Let's talk about pre-4~5th-century Germanic peoples.
How were their religion, culture, and political structure like?
just another group of barbarians
inferior to the celts
>>2775853
This
>>2775850
Stout thegns split shields to prepare the wolf's feast while bold princes won rings of gold.
The most famous warriors sat high in the hall drinking deep draughts of mead from the horn as the fairest maidens served them.
The best kings kept hoards of gold to pay their slayers wages. A king with no red-fire would find himself alone.
>>2775850
They were unironically savages half nomads for the most part.
They had cool features tough. I liked the Virgin Ubermensh culture of the Cimbri for example.
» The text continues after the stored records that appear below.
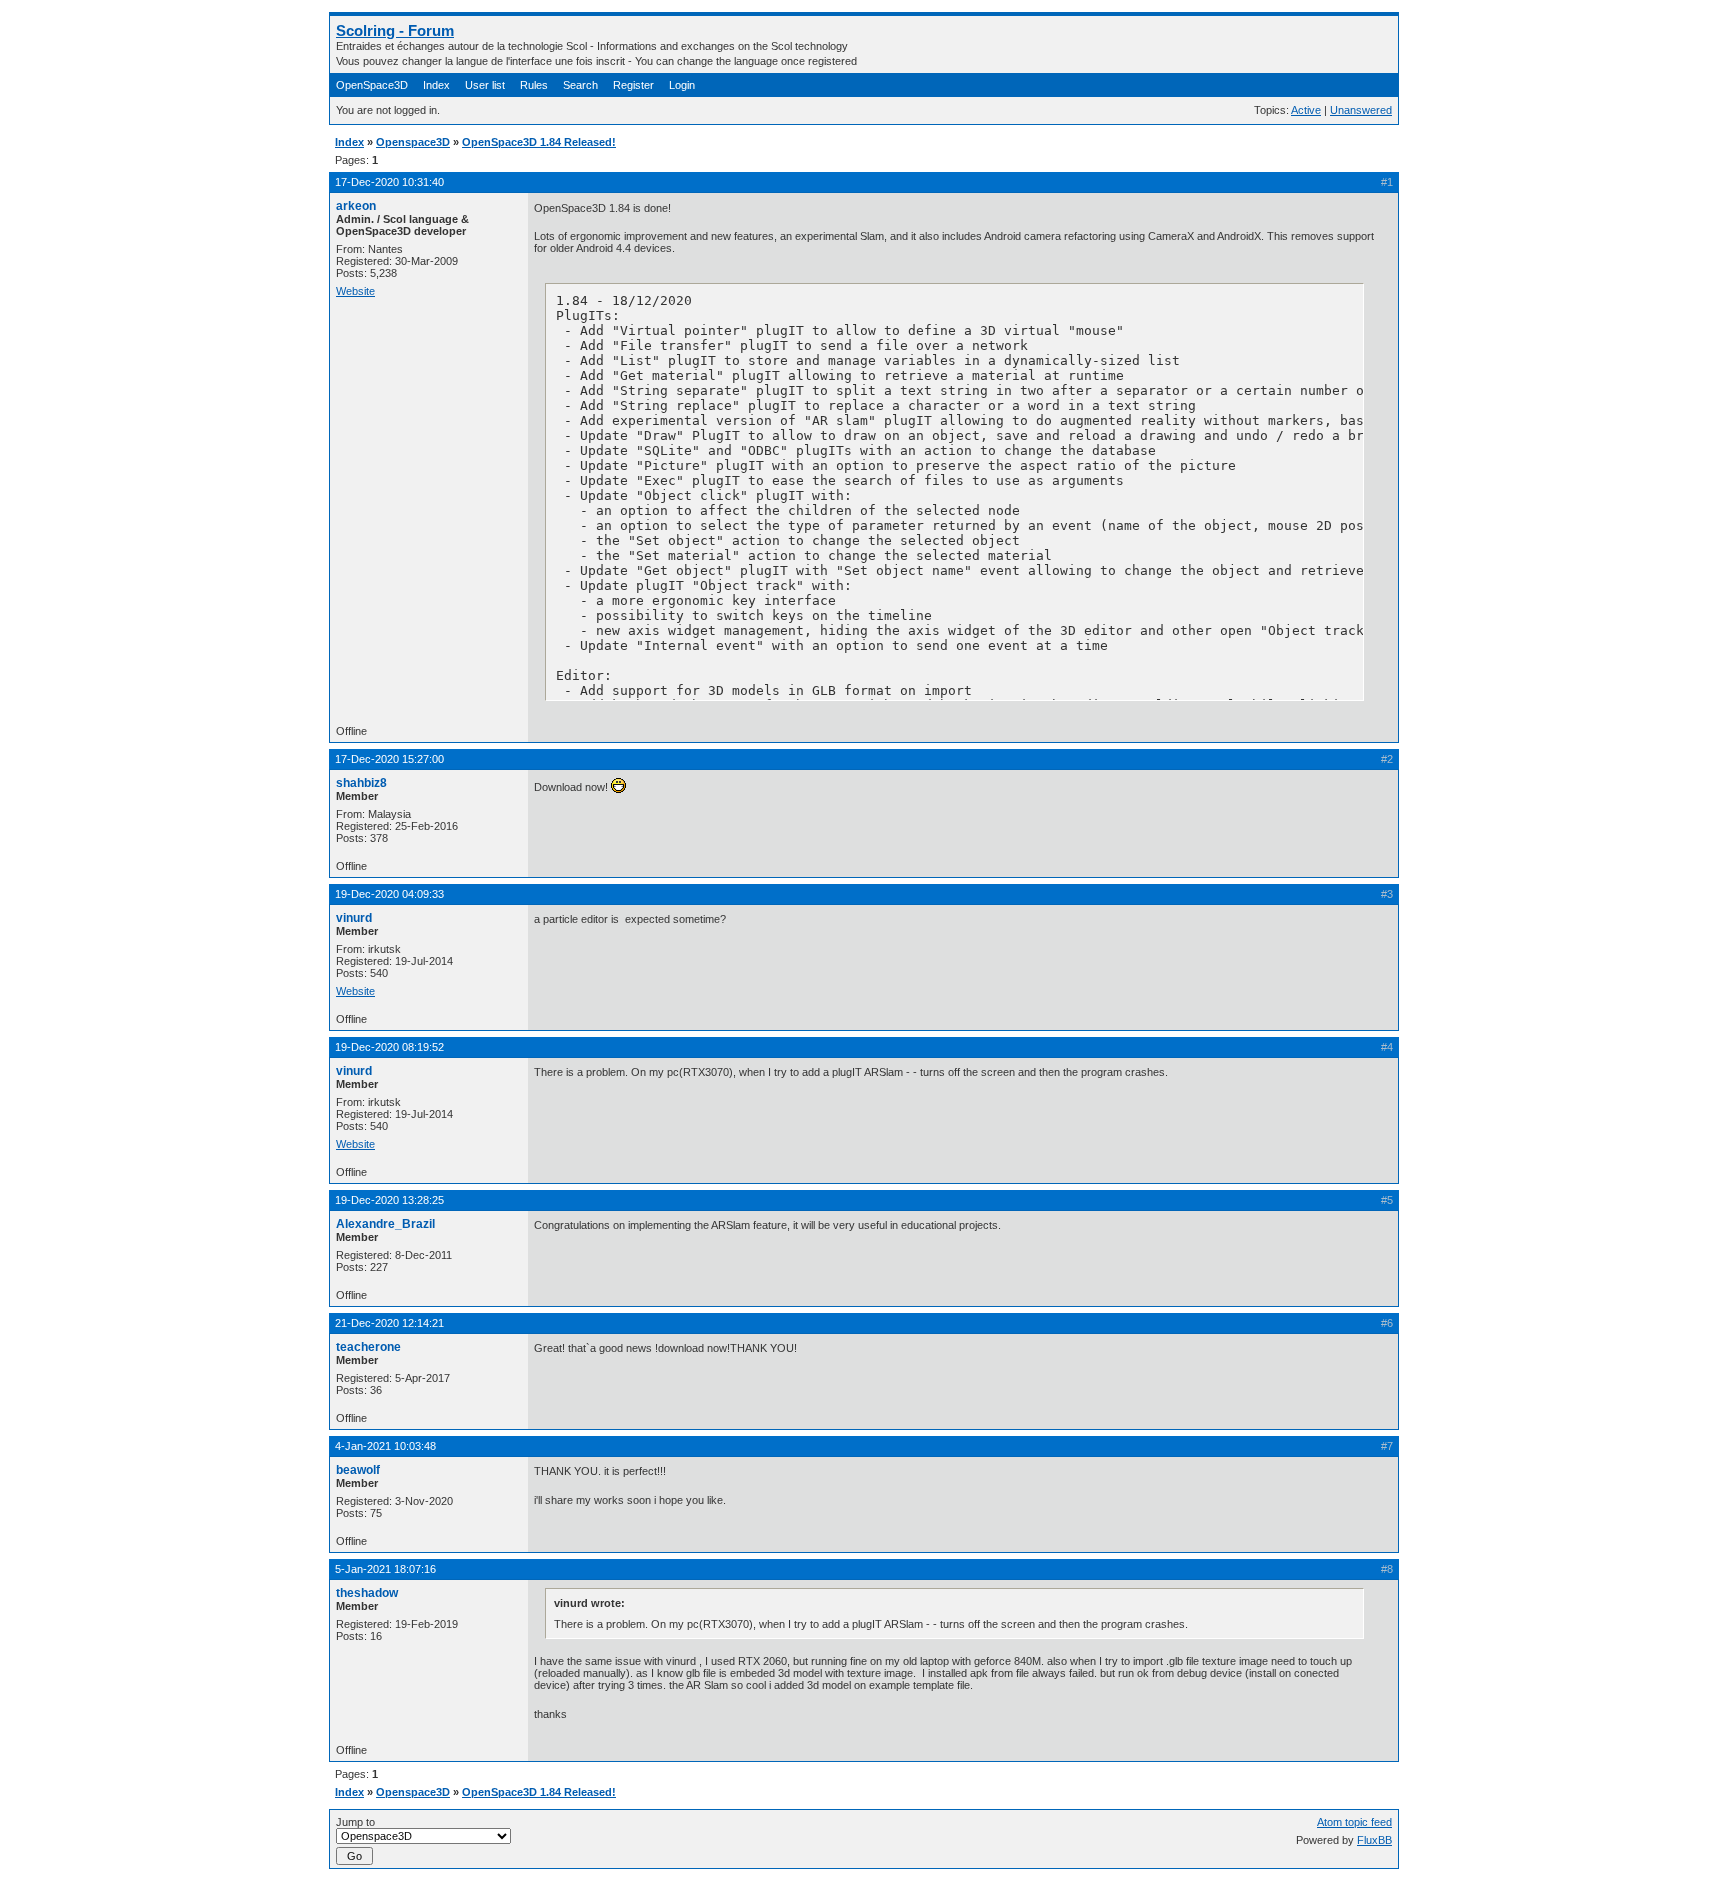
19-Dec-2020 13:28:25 (389, 1200)
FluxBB (1374, 1840)
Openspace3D (413, 142)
>The New Paganism (or neo-Paganism) is no longer new, and it never at any time bore the smallest resemblance to Paganism. The ideas about the ancient civilization which it has left loose in the public mind are certainly extraordinary enough. The term "pagan" is continually used in fiction and light literature as meaning a man without any religion, whereas a pagan was generally a man with about half a dozen. The pagans, according to this notion, were continually crowning themselves with flowers and dancing about in an irresponsible state, whereas, if there were two things that the best pagan civilization did honestly believe in, they were a rather too rigid dignity and a much too rigid responsibility. Pagans are depicted as above all things inebriate and lawless, whereas they were above all things reasonable and respectable. They are praised as disobedient when they had only one great virtue--civic obedience. They are envied and admired as shamelessly happy when they had only one great sin--despair.